Metode Kritik Ad-Dakhil fit-Tafsir
Sebuah karya penafsiran Al-Quran – pasca Nabi Muhammad saw. – tidak akan pernah lepas dari kesalahan. Demikian itu adalah sebuah konsekuensi karena tafsir Al-Quran merupakan karya manusia biasa, yang merupakan tempatnya salah dan dosa. Namun apa jadinya bila Interpretasi atas ayat-ayat Allah itu sengaja disusupi hal-hal subjektivitas yang muncul dari latar belakang keilmuan dan ideologinya? Atau pertanyaan yang senada, bagaimana jika para pembuat tafsir Al-Quran kerap menggelindingkan referensi-referensi agama selain Islam dalam karyanya itu?
Dengan tegas, sebagai Muslim yang teguh kepada akidahnya, kita harus mengatakan Tidak! untuk menerima model-model tafsir Al-Quran yang dipastikan akan menyesatkan umat kepada pemahaman yang tidak benar atas wahyu Allah Al-Quran Al-Karim.
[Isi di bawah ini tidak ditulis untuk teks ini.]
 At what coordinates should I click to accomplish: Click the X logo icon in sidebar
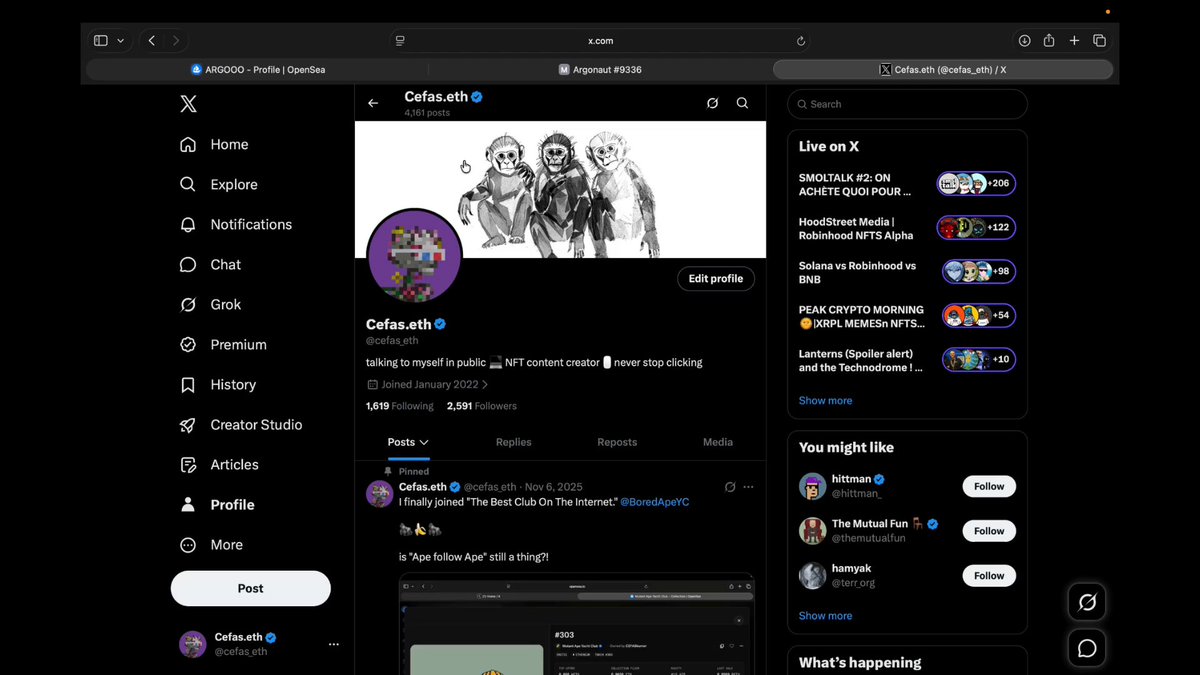[188, 103]
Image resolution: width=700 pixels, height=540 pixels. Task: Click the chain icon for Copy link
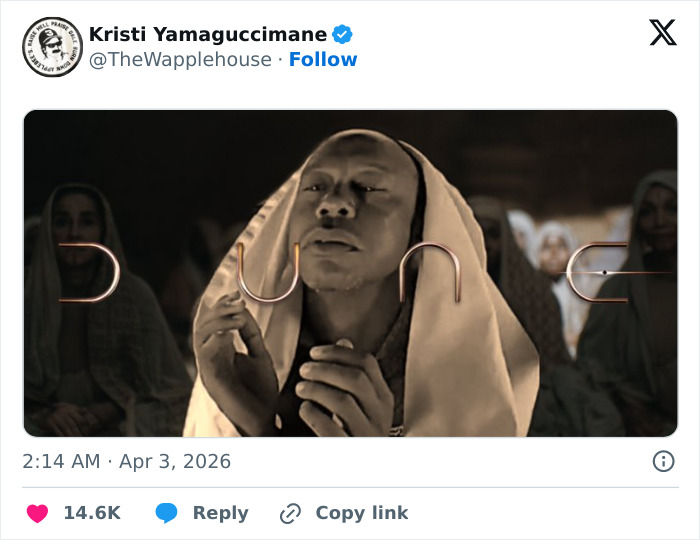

Tafsir Al-Quran yang terdeteksi adanya gejala-gejala infiltrasi demikian itu harus diseleksi sebelum dikonsumsi umat Islam secara banyak.
Buku karangan Dosen Institut Ilmu Al-Quran (IIQ) Jakarta ini hadir untuk menuntun umat, terutamanya kaum pelajar dan akademisi, untuk mengetahui dan mendeteksi adanya ad-dakhil dalam tafsir Al-Quran. Selanjutnya, buku ini hadir untuk memberikan informasi apa-apa saja yang masuk dalam segerombolan ad-dakhil. Dan yang paling urgen, buku ini hadir di tengah-tengah kita untuk memberikan langkah aplikatif dalam membedah ad-dakhil dalam tafsir-tafsir Al-Quran.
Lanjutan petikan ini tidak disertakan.